В курятнике он нашел тело семилетнего Джона Уэсли Иркенхэма. Расчлененное тело, фрагменты которого свисали с полусгнивших стропил курятника на цепях. Хотя начальник полиции не подтвердил и не опроверг эту информацию, надежные источники в полиции Ла Ривьера сообщили, что на бедрах, торсе и ягодицах обнаружены следы укусов…»

Этого Фреду хватает с лихвой. Он складывает газету и отодвигает к «Мистеру Кофе»[15]. Господи, во времена его детства такого в газетах не печатали. И почему, скажите на милость, Рыбак? Зачем нужно присваивать звонкое прозвище каждому монстру, превращать его в «Психа месяца»?

Разумеется, ничего такого не случалось, когда он был таким же мальчишкой, как Тайлер, но принцип… этот чертов принцип…

Фред больше не приподнимается на пальцах, он твердит себе, что нужно поговорить с Тайлером. Это будет непростой разговор, похлеще доверительной беседы, почему его штучка иногда твердеет, но без этого не обойтись. «Дружеская порука, – скажет сыну Фред. – Круг друзей. Ты должен все время быть с друзьями, Тай. Пока никаких прогулок в одиночку, идет?»

Однако мысль, что Тая могут убить, кажется Фреду абсурдной. Это уже из области телевизионной документалистики или фильма Уэса Крейвена. Под названием «Крик-4: Рыбак». Кстати, а не было ли такого фильма? Человек в непромокаемом рыбацком плаще шляется по округе и убивает детей гарпуном. Может, не таких маленьких детей, как Эми Сен-Пьер и Джонни Иркенхэм. Господи, мир разваливается прямо на глазах.

Фрагменты тела, подвешенные на цепях в курятнике, – эта картинка теперь будет преследовать его. Неужели такое может быть? Здесь, прямо здесь и сейчас, в стране Тома Сойера и Бекки Тэтчер?

Ладно, хватит об этом. Пора на пробежку.

«А может, сегодняшней газете стоит затеряться, – думает Фред, берет газету, складывает ее до формата книги в обложке (но часть заголовка остается на виду: «РЫБАК ПО-ПРЕЖНЕМУ Г…»). – Может, газета сама по себе… ну, в общем, каким-то образом сразу угодила в мусорный контейнер за домом».

Да, хорошая идея.
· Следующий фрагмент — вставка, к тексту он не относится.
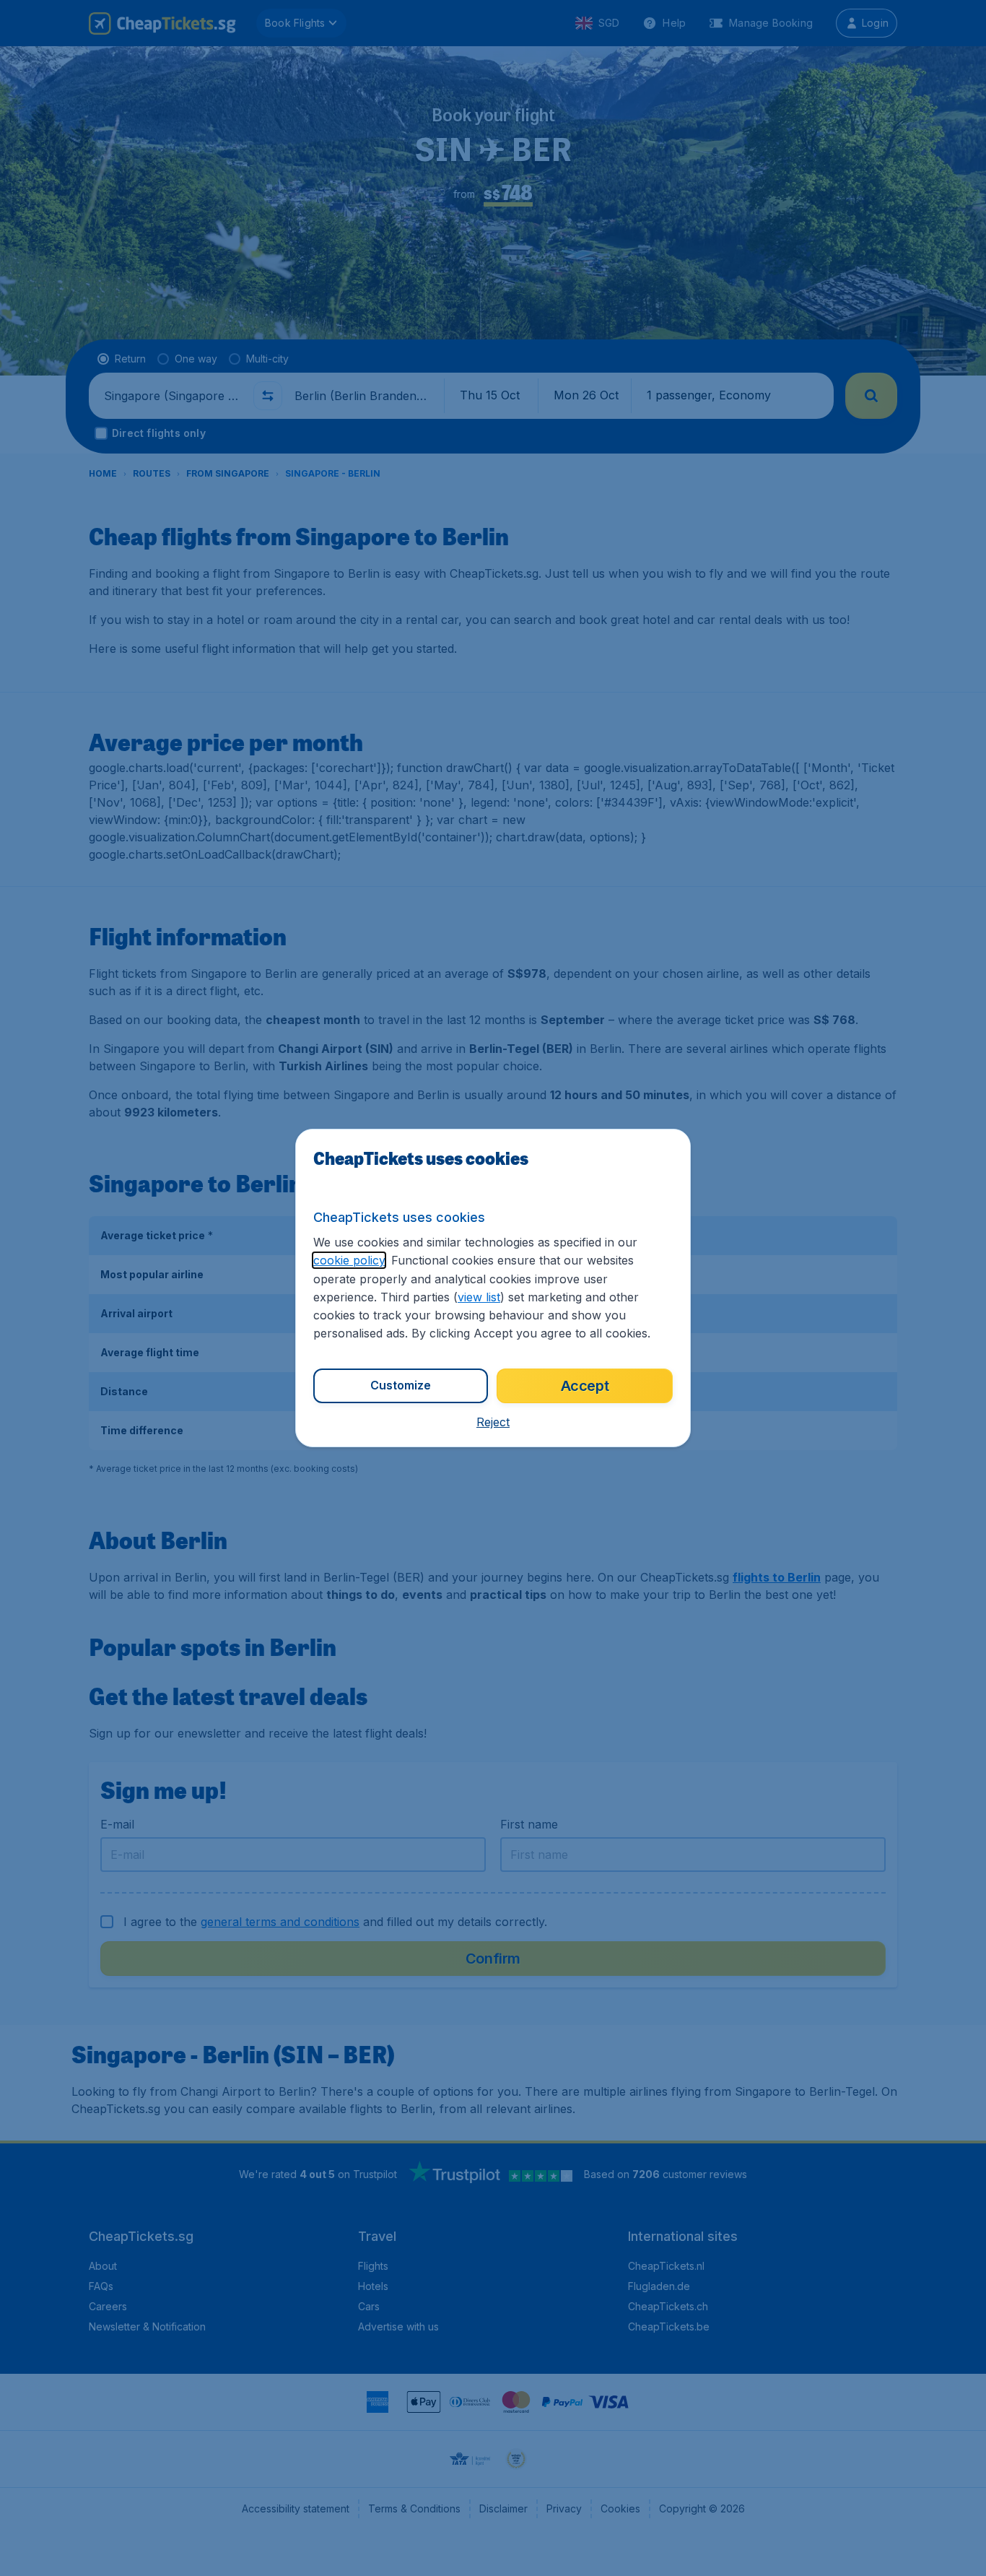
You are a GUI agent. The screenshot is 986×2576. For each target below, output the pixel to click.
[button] (493, 1422)
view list (479, 1297)
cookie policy (349, 1260)
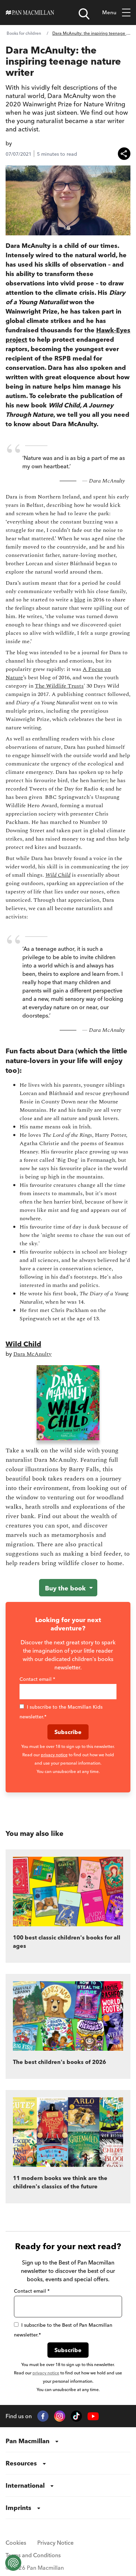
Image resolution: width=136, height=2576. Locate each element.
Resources (21, 2463)
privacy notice (54, 1754)
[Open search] (84, 13)
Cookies (16, 2542)
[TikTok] (76, 2416)
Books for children (24, 33)
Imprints (18, 2508)
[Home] (30, 12)
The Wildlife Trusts (59, 686)
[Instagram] (59, 2416)
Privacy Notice (55, 2542)
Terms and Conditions (33, 2555)
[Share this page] (124, 153)
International (25, 2485)
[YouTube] (93, 2416)
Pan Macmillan (28, 2441)
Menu (109, 12)
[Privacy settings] (13, 2563)
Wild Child (23, 1343)
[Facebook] (42, 2416)
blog (79, 600)
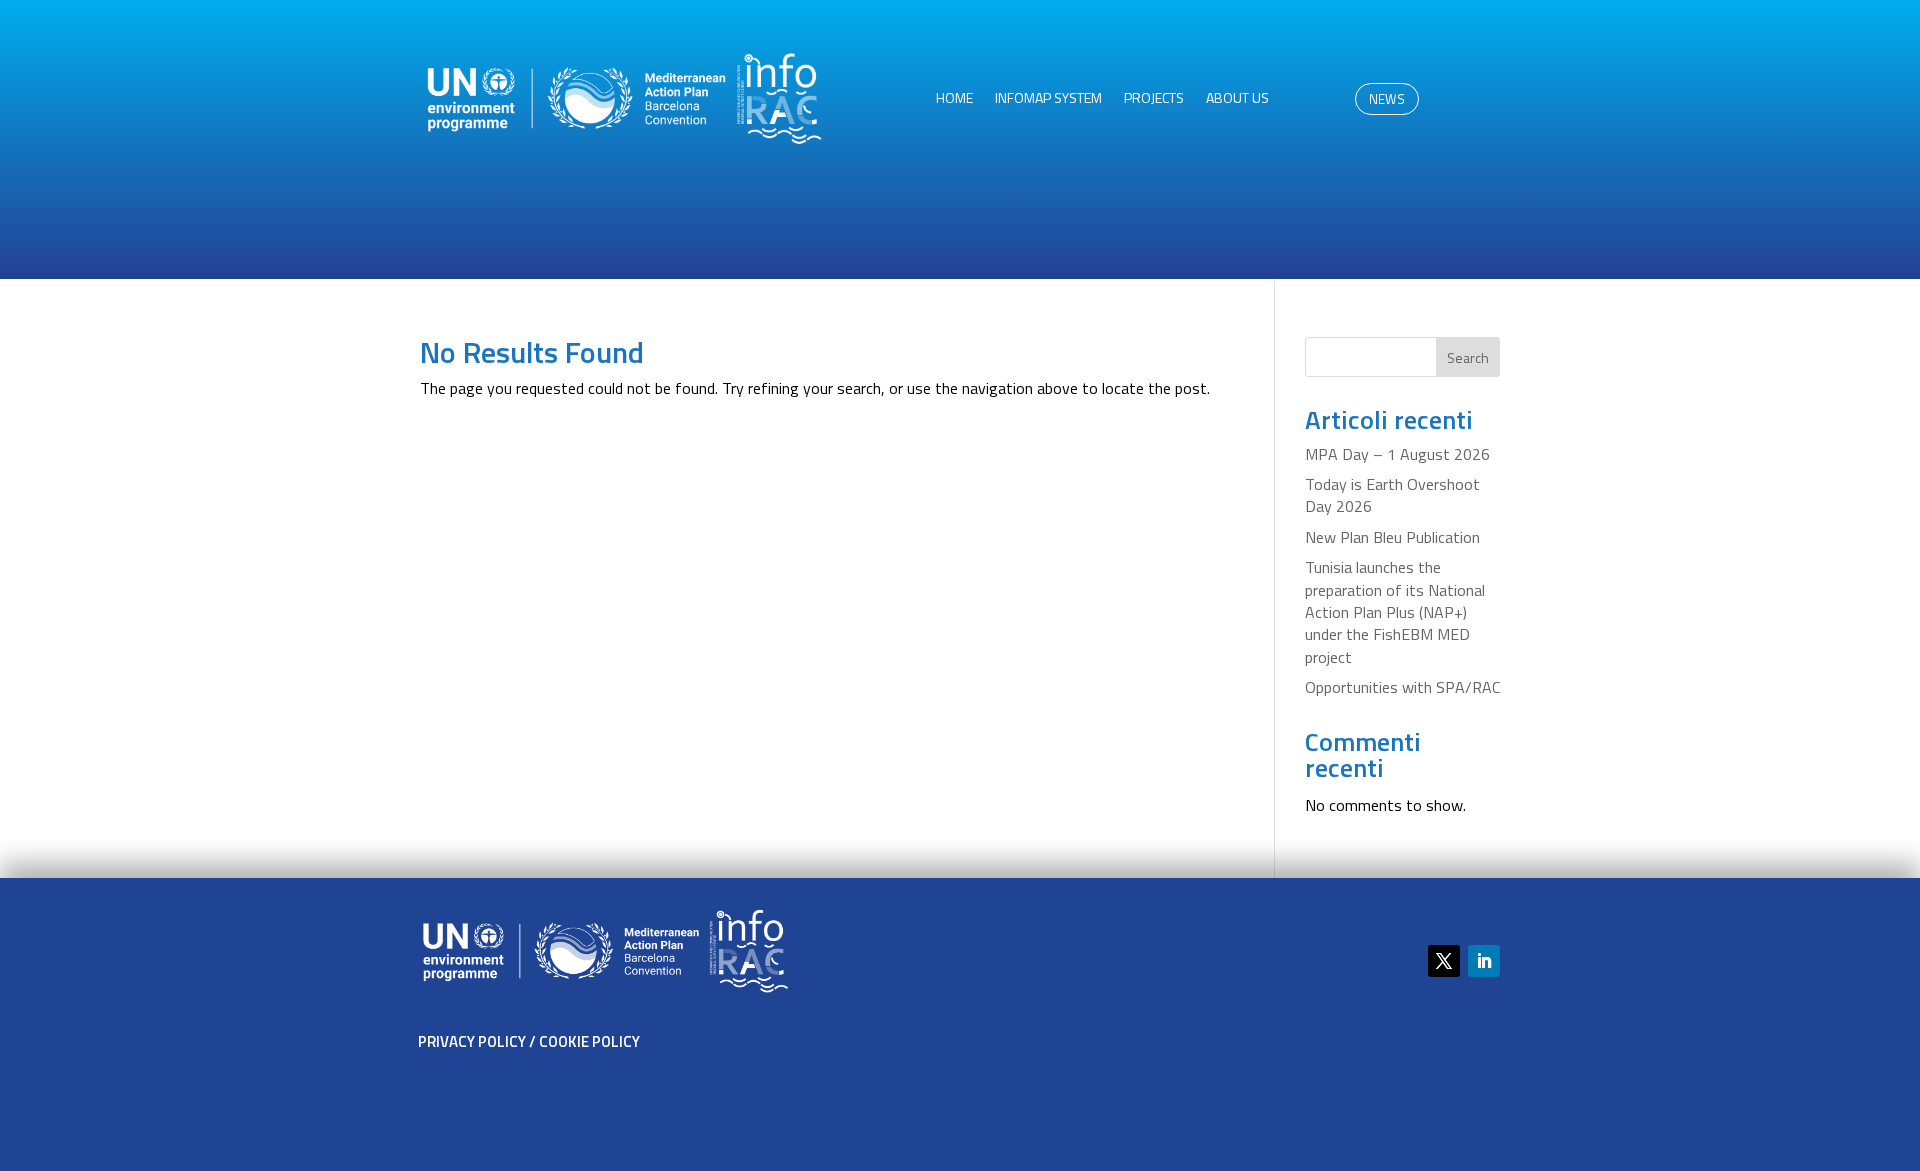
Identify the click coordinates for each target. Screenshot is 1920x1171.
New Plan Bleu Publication (1392, 537)
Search (1468, 357)
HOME (954, 99)
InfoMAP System (1048, 99)
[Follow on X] (1444, 961)
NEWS (1387, 99)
Потому что Джуди последнее время стала какая-то странная, а статьи Уэнделла Грина о Рыбаке, от которых волосы встают дыбом, не способствуют восстановлению душевного равновесия («Бедра и торс со следами укусов, – думает Фред, направляясь к двери погруженного в утреннюю тишину дома, – и раз уж мы коснулись этой темы, официант, попросите их отрезать для меня сочный кусок ягодицы»). Она просто не может оторвать глаз от этих статей, она никак их не комментирует, но Фреду не нравятся ее бегающие глаза и другие вдруг появившиеся навязчивые привычки: например, она то и дело касается языком верхней губы… а еще, в последние два-три дня он видел, как она поглаживала языком желобок верхней губы, практически доставая до носа. Он бы не поверил, что такое возможно, если бы не наблюдал этот «подвиг» прошлым вечером, во время телевизионного информационного выпуска «Местное время». Она ложится спать все раньше и раньше и иногда говорит во сне… произносит какие-то странные, тягучие слова, вроде бы и не английские. Иногда, когда Фред обращается к ней, не реагирует, просто смотрит в никуда, широко раскрыв глаза, шевеля губами, крепко сцепив руки. Так крепко, что на них появляются царапины, хотя ногти она стрижет коротко.

Тай тоже заметил странности в поведении матери. В субботу, когда отец и сын сидели за ленчем, Джуди ушла наверх, теперь она частенько спала и днем, мальчик неожиданно спросил:

– Что-то не так с мамой?

– Тай, с мамой все…

– Не все! Томми Эрбтер говорит, что у нее поехала крыша.

Он едва не перегнулся через тарелки с томатным супом и сандвичем с сыром, чтобы ударить сына. Своего единственного ребенка! Милого, доброго Тая, который тревожился из-за матери. «Господи, помоги ему», – подумал Фред.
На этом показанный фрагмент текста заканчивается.